Re[2]: [tied] Re: Asian migration to Scandinavia

From: Brian M. Scott
Message: 60080
Date: 2008-09-17

At 11:01:45 AM on Monday, September 15, 2008, Arnaud Fournet
wrote:

> From: "bmscotttg" <BMScott@...>

>> Olof von Feilitzen, in The Pre-Conquest Personal Names of
>> Domesday Book, says that '[b]efore _r_, especially _r_ +
>> consonant, _e_ and _a_ tend to interchange in OFr
>> generally', citing K. Dammeier, Die Vertauschung von _er_
>> und _ar_ im Wortschatz der heutigen französischen
>> Schriftsprache, Dissertation, Berlin, 1903.

[...]

> In any case, that point of view conflicts with some basic
> data :

> French chaise, chaire = English chair both with /e/
> French charge = English charge both with /a/
> French chercher = English search : French has /e/
> French marcher = English march : both with /a/

> I can see no neutralisation !?

I rather imagine that Dammeier looked at a large number of
OFr sources. Certainly von Feilitzen was intimately
familiar with Anglo-Norman sources. (By the way, AN sources
show frequent interchange of <a> and <e> even without a
following <r>.)

> What kind of Old French is this man discussing ?

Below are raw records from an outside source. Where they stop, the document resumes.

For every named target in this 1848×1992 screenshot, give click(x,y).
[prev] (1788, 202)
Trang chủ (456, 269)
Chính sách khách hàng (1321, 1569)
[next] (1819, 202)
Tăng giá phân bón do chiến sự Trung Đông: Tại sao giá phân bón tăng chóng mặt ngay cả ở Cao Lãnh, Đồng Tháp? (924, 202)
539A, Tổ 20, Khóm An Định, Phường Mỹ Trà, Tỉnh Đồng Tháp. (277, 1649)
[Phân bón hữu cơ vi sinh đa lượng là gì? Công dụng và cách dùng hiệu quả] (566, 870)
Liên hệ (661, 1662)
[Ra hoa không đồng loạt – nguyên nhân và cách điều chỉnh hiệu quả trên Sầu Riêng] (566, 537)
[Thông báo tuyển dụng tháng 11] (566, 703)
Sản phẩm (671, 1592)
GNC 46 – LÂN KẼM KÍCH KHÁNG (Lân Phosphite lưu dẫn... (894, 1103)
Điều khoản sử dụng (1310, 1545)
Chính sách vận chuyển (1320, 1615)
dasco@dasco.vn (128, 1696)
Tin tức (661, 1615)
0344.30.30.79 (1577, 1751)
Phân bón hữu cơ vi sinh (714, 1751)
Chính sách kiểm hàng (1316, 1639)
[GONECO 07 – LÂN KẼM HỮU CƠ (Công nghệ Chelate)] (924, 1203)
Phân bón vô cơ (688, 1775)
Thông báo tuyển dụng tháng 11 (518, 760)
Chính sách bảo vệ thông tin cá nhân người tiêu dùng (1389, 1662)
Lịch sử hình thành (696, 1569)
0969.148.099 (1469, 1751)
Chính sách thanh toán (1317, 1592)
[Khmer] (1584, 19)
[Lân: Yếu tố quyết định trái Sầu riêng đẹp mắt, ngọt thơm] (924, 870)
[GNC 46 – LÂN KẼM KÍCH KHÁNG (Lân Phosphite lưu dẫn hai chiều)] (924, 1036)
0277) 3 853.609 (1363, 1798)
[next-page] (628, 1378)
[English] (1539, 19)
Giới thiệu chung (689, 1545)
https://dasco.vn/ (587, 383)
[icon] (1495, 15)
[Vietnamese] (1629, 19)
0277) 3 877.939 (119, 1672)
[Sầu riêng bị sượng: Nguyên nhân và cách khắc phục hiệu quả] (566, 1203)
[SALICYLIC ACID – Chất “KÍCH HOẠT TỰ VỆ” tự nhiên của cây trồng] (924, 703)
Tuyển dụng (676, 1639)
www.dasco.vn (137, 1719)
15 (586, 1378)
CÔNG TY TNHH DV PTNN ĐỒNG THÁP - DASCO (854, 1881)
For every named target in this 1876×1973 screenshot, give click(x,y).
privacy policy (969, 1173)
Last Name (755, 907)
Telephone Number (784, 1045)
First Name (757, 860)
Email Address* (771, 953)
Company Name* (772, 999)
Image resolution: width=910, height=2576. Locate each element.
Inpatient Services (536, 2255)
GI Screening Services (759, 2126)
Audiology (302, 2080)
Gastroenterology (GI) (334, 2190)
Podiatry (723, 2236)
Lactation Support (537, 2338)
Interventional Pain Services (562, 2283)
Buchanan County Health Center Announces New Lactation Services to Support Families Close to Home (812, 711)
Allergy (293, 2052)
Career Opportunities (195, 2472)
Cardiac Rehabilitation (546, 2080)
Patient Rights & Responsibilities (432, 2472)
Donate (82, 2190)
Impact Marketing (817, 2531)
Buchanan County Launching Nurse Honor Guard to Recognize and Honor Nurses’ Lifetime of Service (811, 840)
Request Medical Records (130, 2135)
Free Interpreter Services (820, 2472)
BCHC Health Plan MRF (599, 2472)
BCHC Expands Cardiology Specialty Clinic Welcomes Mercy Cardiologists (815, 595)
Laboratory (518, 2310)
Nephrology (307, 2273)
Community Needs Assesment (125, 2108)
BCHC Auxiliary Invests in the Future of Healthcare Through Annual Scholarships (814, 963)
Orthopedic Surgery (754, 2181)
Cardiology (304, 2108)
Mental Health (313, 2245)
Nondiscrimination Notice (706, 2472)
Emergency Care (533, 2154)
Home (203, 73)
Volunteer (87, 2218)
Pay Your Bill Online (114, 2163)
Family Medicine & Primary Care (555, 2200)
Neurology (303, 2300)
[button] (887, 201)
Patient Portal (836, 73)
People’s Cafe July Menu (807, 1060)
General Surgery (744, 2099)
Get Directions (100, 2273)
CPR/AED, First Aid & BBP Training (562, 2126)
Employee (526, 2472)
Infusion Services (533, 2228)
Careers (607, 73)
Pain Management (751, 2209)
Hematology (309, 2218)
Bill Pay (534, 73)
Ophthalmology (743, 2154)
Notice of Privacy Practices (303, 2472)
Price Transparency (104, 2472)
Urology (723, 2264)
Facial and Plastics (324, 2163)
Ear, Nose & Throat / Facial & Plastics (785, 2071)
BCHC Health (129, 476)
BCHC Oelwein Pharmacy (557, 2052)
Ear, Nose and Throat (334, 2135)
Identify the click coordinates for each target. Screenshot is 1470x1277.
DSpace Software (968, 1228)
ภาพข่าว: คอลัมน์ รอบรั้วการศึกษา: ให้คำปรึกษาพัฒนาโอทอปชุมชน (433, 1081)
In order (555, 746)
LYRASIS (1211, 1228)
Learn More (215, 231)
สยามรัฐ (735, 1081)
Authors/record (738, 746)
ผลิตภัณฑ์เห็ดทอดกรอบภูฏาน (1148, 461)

Quite possibly the dialect continuum as a whole, if you mean
Dammeier: the full title of his dissertation is 'Die
Vertauschung von _er_ und _ar_ im Wortschatz der heutigen
französischen Schriftsprache nebst einer Berücksichtigung
ihrer Spuren in einigen französischen Mundarten'. Von
Feilitzen was mostly concerned with AN.